(Material for this task)
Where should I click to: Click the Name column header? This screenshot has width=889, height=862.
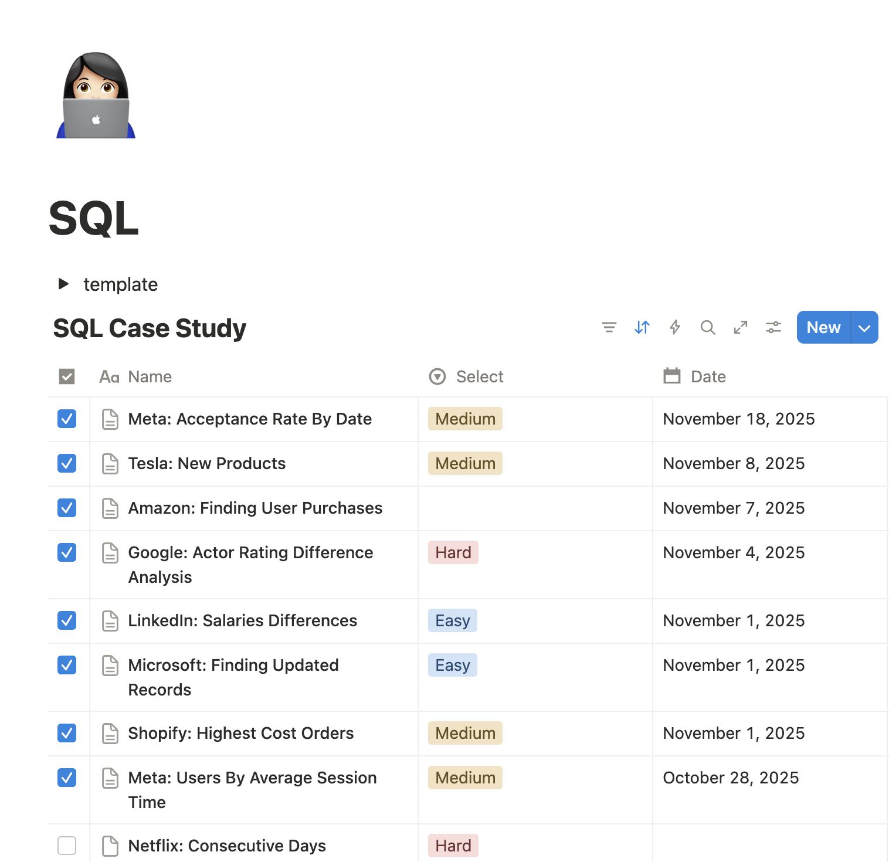tap(150, 376)
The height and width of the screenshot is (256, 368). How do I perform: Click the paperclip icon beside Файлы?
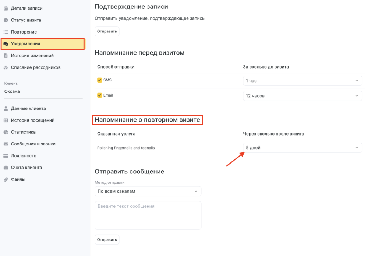(6, 179)
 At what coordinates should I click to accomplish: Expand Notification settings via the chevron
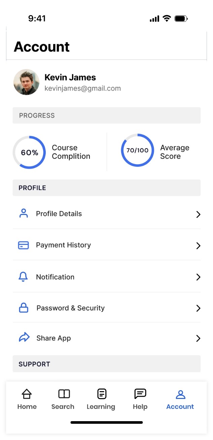tap(198, 277)
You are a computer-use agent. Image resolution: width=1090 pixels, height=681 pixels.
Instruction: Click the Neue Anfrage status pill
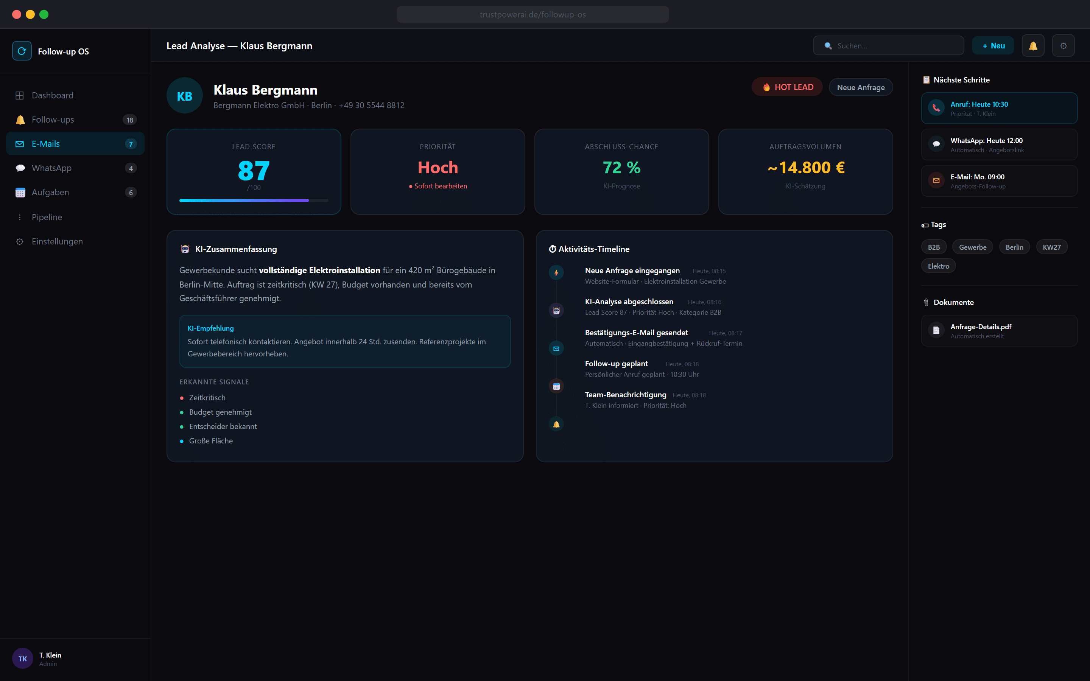(x=861, y=87)
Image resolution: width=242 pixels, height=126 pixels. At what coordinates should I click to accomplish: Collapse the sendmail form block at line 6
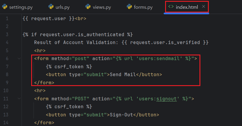click(x=19, y=59)
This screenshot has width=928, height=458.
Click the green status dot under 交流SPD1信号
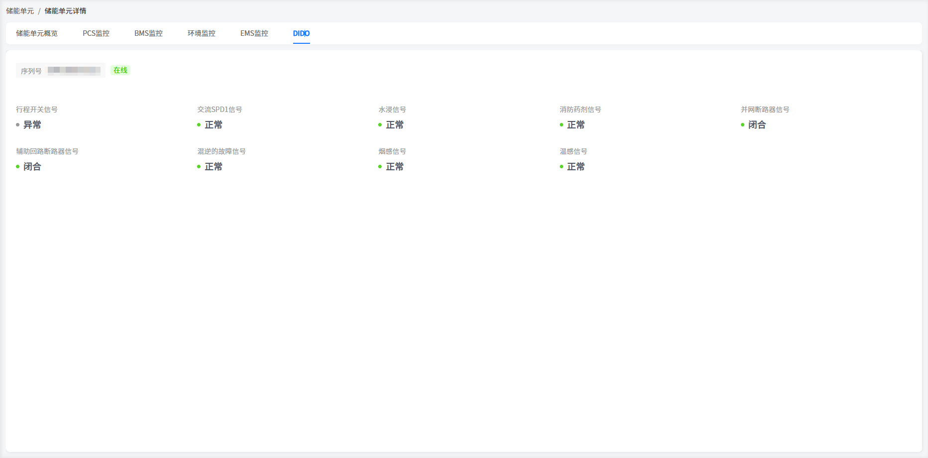(x=199, y=125)
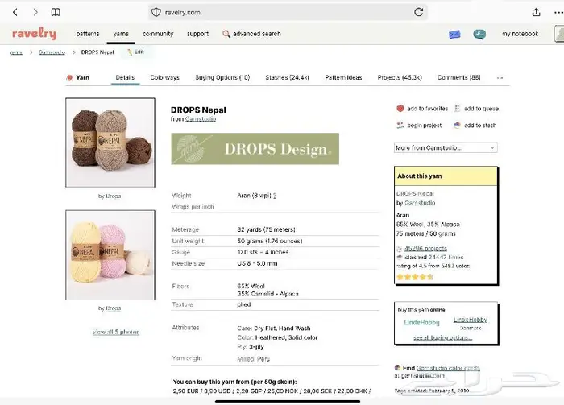The width and height of the screenshot is (564, 405).
Task: Tap the Safari share icon
Action: click(537, 12)
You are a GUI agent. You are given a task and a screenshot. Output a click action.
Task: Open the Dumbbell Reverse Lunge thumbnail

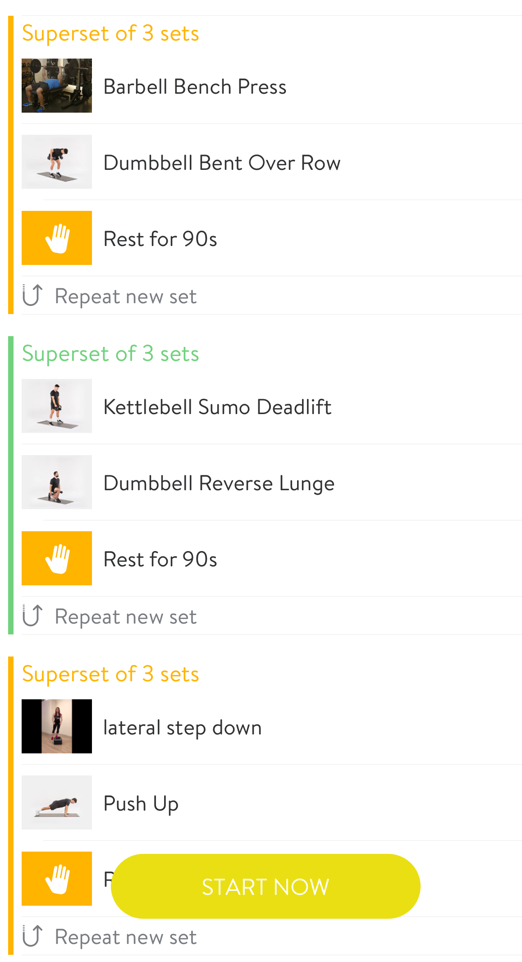57,482
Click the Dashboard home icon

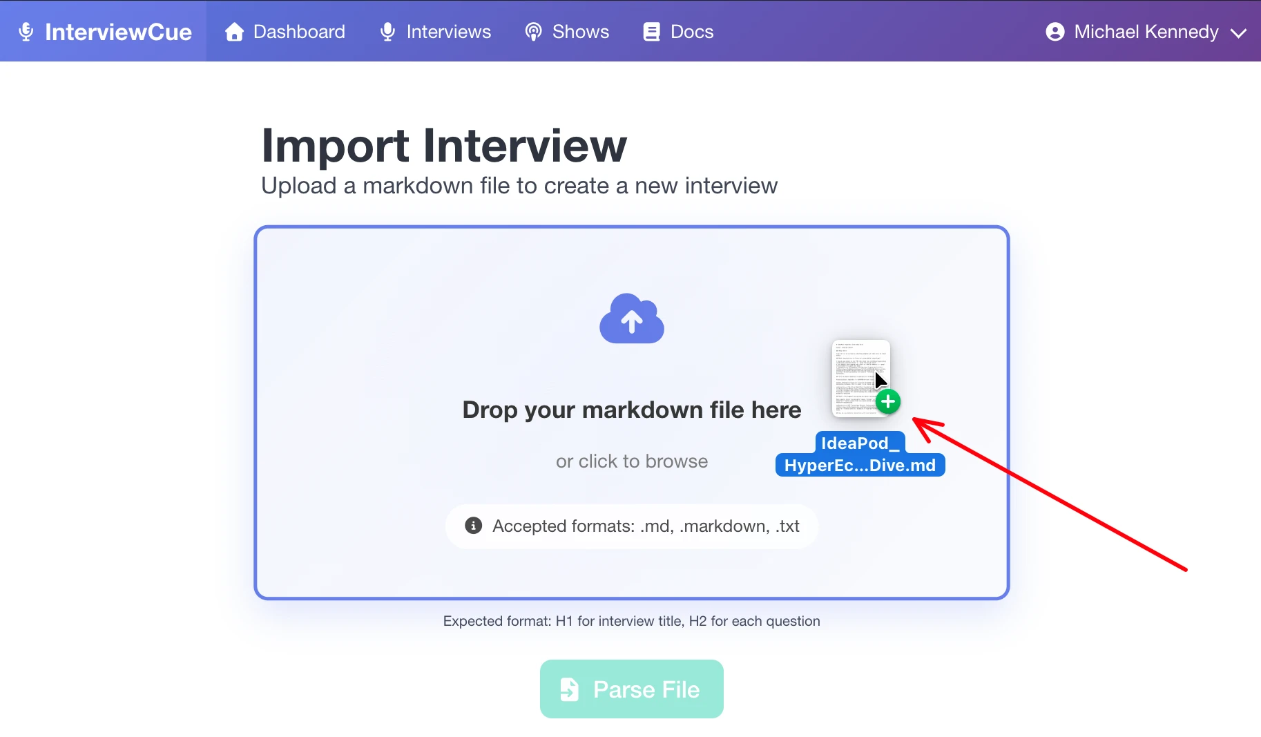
(End Material for this task)
Directions for this task » Without the pictures, print the records in full, exactly as they appear.

Task output »
Where should I click to: Click the Name column header? This screenshot has width=889, height=862.
tap(150, 376)
The height and width of the screenshot is (256, 368). How do I perform: Click the paperclip icon beside Файлы?
(6, 179)
 At what coordinates should I click to accomplish: Expand Notification settings via the chevron
tap(198, 277)
You are a computer-use agent. Image resolution: width=1090 pixels, height=681 pixels.
Instruction: Click the Neue Anfrage status pill
(x=861, y=87)
Image resolution: width=242 pixels, height=126 pixels. At what coordinates should I click to accomplish: Collapse the sendmail form block at line 6
click(x=19, y=59)
This screenshot has width=928, height=458.
Click the green status dot under 交流SPD1信号
(x=199, y=125)
The width and height of the screenshot is (564, 405).
Task: Tap the Safari share icon
Action: click(537, 12)
You are a GUI agent. You are given a task and a screenshot. Output a click action.
Task: Open the Dumbbell Reverse Lunge thumbnail

57,482
Click the Dashboard home icon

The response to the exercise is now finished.